Bug 154849 - Remove DeferredWrapper::resolve<Vector<unsigned char>>
Summary: Remove DeferredWrapper::resolve<Vector<unsigned char>>
Status: RESOLVED FIXED
Alias: None
Product: WebKit
Classification: Unclassified
Component: WebCore Misc. (show other bugs)
Version: WebKit Nightly Build
Hardware: Unspecified Unspecified
: P2 Normal
Assignee: youenn fablet
URL:
Keywords:
Depends on: 150497
Blocks:
  Show dependency treegraph
 
Reported: 2016-03-01 01:20 PST by youenn fablet
Modified: 2016-03-24 03:36 PDT (History)
2 users (show)

See Also:


Attachments
Patch (11.73 KB, patch)
2016-03-01 05:24 PST, youenn fablet
no flags Details | Formatted Diff | Diff
Patch (8.76 KB, patch)
2016-03-22 08:53 PDT, youenn fablet
no flags Details | Formatted Diff | Diff
Patch for landing (8.85 KB, patch)
2016-03-24 00:37 PDT, youenn fablet
no flags Details | Formatted Diff | Diff

Note You need to log in before you can comment on or make changes to this bug.
Description youenn fablet 2016-03-01 01:20:34 PST
Following on bug 154820, it may be better to pass an ArrayBuffer in lieu of a Vector<char>, Vector<uint8_t> to promises.
Comment 1 youenn fablet 2016-03-01 05:24:16 PST
Created attachment 272560 [details]
Patch
Comment 2 Darin Adler 2016-03-01 09:22:43 PST
Comment on attachment 272560 [details]
Patch

View in context: https://bugs.webkit.org/attachment.cgi?id=272560&action=review

A step in the right direction, overlaps another patch in process, and has some problems handling memory exhaustion.

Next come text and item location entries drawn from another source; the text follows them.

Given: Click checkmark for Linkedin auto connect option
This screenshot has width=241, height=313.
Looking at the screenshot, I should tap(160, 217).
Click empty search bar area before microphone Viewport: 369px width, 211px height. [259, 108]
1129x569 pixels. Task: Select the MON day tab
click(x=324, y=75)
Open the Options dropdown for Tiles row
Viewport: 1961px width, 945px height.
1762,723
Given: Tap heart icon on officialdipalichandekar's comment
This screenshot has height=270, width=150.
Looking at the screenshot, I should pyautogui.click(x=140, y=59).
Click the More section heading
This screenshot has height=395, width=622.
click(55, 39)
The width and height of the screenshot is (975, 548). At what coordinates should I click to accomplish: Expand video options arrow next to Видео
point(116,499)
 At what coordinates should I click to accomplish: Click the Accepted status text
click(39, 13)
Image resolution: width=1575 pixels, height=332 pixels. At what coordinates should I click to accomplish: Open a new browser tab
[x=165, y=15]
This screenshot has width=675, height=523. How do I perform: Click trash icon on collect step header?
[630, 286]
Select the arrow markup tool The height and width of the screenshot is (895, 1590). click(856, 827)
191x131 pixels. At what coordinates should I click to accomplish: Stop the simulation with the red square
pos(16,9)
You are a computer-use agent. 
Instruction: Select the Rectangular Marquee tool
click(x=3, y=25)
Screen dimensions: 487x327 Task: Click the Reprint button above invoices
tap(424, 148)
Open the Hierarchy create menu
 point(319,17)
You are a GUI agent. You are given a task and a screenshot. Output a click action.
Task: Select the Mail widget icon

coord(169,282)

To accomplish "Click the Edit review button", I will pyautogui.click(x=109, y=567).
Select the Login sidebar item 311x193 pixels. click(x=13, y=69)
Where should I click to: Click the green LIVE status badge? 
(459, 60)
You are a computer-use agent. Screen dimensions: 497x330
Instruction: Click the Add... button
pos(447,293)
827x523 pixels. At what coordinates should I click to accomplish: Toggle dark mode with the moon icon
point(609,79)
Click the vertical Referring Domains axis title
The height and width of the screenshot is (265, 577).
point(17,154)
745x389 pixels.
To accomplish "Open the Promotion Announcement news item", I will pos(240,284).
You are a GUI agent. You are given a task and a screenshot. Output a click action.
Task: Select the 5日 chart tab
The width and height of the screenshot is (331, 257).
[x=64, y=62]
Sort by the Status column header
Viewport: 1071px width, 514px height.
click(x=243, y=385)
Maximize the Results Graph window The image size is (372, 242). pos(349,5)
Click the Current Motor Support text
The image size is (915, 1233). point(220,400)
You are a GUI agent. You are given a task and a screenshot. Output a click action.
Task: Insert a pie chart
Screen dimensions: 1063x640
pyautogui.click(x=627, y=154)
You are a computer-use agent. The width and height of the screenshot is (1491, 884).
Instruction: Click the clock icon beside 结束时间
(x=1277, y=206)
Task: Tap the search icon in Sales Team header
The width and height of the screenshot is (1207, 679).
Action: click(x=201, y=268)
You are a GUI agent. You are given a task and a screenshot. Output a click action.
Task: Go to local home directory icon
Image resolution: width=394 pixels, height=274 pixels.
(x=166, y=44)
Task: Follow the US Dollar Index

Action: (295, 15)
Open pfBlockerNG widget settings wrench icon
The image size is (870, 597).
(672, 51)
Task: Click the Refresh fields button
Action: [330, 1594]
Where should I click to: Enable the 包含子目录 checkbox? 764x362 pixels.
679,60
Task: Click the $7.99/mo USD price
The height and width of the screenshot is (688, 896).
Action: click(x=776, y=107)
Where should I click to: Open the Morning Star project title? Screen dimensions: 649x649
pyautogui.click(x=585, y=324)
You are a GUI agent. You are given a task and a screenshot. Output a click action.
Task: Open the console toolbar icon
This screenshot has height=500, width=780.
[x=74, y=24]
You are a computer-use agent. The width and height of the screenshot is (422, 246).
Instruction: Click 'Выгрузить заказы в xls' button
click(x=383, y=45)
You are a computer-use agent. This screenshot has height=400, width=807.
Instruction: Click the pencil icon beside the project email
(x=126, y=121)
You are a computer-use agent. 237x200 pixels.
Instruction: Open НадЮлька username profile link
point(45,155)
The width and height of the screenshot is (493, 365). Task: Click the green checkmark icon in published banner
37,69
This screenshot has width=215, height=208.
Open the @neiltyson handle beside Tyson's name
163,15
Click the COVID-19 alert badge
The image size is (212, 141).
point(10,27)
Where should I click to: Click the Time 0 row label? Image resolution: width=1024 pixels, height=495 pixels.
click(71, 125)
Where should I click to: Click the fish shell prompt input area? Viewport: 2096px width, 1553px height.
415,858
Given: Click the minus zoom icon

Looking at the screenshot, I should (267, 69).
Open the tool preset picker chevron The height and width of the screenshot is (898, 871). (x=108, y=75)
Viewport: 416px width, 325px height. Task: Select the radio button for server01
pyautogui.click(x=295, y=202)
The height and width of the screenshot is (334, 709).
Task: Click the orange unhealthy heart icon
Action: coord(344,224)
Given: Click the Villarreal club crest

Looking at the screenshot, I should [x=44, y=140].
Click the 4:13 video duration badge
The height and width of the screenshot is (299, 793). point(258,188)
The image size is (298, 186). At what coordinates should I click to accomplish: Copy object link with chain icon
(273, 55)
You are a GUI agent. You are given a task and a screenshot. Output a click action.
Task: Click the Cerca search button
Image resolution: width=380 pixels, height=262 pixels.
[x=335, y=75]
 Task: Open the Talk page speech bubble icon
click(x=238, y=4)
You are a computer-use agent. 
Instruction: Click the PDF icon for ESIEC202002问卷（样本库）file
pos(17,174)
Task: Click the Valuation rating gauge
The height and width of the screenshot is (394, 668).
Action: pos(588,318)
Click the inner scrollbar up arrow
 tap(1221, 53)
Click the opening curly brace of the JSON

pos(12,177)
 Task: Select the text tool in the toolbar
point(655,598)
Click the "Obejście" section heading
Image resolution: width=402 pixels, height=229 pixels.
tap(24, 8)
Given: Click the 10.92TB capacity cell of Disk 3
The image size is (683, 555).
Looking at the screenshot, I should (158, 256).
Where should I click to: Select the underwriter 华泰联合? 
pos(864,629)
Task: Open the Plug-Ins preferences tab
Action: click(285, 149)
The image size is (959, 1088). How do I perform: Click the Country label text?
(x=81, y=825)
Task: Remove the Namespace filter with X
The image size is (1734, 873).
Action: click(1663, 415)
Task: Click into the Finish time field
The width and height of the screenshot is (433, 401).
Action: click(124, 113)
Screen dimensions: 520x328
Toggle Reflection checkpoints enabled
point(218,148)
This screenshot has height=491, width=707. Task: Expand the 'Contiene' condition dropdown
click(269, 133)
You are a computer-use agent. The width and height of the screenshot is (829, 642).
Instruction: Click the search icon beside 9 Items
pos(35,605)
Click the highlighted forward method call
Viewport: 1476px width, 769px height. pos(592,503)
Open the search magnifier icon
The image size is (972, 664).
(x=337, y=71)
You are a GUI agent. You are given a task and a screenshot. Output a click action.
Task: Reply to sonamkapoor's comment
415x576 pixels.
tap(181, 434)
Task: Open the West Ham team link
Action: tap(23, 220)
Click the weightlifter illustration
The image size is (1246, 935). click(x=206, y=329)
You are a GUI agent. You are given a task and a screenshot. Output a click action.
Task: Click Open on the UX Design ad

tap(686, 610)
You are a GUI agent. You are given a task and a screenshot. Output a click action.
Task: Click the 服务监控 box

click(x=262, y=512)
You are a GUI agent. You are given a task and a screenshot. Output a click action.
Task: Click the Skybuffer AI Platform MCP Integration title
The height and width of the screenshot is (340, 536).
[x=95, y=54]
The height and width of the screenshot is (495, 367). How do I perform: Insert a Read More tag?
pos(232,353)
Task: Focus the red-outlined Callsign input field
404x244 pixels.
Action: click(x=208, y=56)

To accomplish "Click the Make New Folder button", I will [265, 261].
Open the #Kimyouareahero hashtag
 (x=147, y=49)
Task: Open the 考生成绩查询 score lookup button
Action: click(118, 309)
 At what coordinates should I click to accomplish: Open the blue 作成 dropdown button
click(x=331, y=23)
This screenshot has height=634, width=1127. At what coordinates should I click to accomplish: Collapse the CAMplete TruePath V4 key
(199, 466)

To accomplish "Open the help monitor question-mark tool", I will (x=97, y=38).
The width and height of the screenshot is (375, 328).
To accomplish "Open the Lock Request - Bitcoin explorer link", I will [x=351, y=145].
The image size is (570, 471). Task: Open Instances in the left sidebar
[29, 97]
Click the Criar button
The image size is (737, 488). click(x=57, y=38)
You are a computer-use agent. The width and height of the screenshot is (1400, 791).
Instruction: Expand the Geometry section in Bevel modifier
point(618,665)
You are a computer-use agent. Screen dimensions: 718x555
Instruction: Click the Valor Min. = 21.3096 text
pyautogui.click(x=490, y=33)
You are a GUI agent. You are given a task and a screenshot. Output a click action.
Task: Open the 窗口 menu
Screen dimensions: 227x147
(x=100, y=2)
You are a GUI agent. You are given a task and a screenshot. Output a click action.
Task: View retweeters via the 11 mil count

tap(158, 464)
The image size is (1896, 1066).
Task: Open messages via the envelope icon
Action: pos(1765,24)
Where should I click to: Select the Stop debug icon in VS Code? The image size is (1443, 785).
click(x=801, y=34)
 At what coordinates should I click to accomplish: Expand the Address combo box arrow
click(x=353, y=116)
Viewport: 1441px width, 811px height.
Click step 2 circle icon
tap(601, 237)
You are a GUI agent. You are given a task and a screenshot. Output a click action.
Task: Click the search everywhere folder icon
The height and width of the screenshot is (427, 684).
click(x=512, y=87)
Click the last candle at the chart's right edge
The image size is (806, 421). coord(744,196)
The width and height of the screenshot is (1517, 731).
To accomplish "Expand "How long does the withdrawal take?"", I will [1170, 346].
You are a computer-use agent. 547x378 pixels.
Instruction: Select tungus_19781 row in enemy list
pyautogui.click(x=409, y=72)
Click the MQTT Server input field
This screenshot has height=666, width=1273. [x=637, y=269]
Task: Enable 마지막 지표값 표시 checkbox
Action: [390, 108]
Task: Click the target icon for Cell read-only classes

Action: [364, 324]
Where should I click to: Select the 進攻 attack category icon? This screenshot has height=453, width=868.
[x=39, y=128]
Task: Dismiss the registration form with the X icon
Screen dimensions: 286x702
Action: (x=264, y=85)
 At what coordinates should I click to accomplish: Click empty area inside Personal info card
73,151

> Source/JavaScriptCore/runtime/ArrayBuffer.h:156
> -PassRefPtr<ArrayBuffer> ArrayBuffer::create(const void* source, unsigned byteLength)
> +RefPtr<ArrayBuffer> ArrayBuffer::create(const void* source, unsigned byteLength)

This overlaps a patch that someone is currently working on to fix all the ArrayBuffer constructors to not use PassRefPtr any more. As I noticed when reviewing that patch, there’s something particularly bad about a function named create that can actually return nullptr given our usual idiom. I think this function should be renamed tryCreate.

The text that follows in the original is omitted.